**TASK STATEMENT**
The answer must repeat each line of the material exactly.

--- START ---

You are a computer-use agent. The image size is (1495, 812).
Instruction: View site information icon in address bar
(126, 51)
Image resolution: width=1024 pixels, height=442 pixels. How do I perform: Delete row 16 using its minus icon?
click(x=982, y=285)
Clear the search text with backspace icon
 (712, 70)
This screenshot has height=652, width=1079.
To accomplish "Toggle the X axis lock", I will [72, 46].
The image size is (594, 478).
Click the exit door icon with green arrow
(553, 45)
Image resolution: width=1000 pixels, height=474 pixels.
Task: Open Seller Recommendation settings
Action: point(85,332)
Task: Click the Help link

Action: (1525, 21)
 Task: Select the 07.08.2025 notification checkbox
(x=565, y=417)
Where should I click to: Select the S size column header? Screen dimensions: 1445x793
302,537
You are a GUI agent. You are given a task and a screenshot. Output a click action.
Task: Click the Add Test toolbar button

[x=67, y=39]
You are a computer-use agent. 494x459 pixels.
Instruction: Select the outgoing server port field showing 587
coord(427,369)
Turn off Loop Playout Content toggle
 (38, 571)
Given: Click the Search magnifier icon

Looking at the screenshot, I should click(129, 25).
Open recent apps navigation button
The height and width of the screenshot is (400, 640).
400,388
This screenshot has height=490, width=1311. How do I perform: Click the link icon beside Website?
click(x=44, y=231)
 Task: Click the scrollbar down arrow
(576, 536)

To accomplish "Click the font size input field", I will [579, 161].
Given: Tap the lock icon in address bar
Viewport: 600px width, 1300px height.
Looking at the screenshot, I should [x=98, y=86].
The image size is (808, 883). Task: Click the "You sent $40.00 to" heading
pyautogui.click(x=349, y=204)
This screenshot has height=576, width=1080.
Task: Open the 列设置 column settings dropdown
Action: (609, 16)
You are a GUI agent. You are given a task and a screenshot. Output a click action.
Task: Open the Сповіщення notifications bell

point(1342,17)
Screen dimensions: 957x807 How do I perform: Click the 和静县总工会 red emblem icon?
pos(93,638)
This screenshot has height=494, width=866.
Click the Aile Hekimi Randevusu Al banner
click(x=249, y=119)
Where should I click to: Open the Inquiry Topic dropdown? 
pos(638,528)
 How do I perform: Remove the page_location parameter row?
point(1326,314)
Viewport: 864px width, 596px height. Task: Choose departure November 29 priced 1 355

--- END ---

**TASK RESULT**
You are a computer-use agent. The image size is (1495, 812).
Instruction: View site information icon in address bar
(126, 51)
Image resolution: width=1024 pixels, height=442 pixels. How do I perform: Delete row 16 using its minus icon?
click(x=982, y=285)
Clear the search text with backspace icon
 (712, 70)
This screenshot has height=652, width=1079.
To accomplish "Toggle the X axis lock", I will [72, 46].
The image size is (594, 478).
Click the exit door icon with green arrow
(553, 45)
Image resolution: width=1000 pixels, height=474 pixels.
Task: Open Seller Recommendation settings
Action: point(85,332)
Task: Click the Help link

Action: (1525, 21)
 Task: Select the 07.08.2025 notification checkbox
(x=565, y=417)
Where should I click to: Select the S size column header? Screen dimensions: 1445x793
302,537
You are a GUI agent. You are given a task and a screenshot. Output a click action.
Task: Click the Add Test toolbar button

[x=67, y=39]
You are a computer-use agent. 494x459 pixels.
Instruction: Select the outgoing server port field showing 587
coord(427,369)
Turn off Loop Playout Content toggle
 (38, 571)
Given: Click the Search magnifier icon

Looking at the screenshot, I should click(129, 25).
Open recent apps navigation button
The height and width of the screenshot is (400, 640).
400,388
This screenshot has height=490, width=1311. How do I perform: Click the link icon beside Website?
click(x=44, y=231)
 Task: Click the scrollbar down arrow
(576, 536)

To accomplish "Click the font size input field", I will [579, 161].
Given: Tap the lock icon in address bar
Viewport: 600px width, 1300px height.
Looking at the screenshot, I should [x=98, y=86].
The image size is (808, 883). Task: Click the "You sent $40.00 to" heading
pyautogui.click(x=349, y=204)
This screenshot has height=576, width=1080.
Task: Open the 列设置 column settings dropdown
Action: (609, 16)
You are a GUI agent. You are given a task and a screenshot. Output a click action.
Task: Open the Сповіщення notifications bell

point(1342,17)
Screen dimensions: 957x807 How do I perform: Click the 和静县总工会 red emblem icon?
pos(93,638)
This screenshot has height=494, width=866.
Click the Aile Hekimi Randevusu Al banner
click(x=249, y=119)
Where should I click to: Open the Inquiry Topic dropdown? 
pos(638,528)
 How do I perform: Remove the page_location parameter row?
point(1326,314)
Viewport: 864px width, 596px height. Task: Choose departure November 29 priced 1 355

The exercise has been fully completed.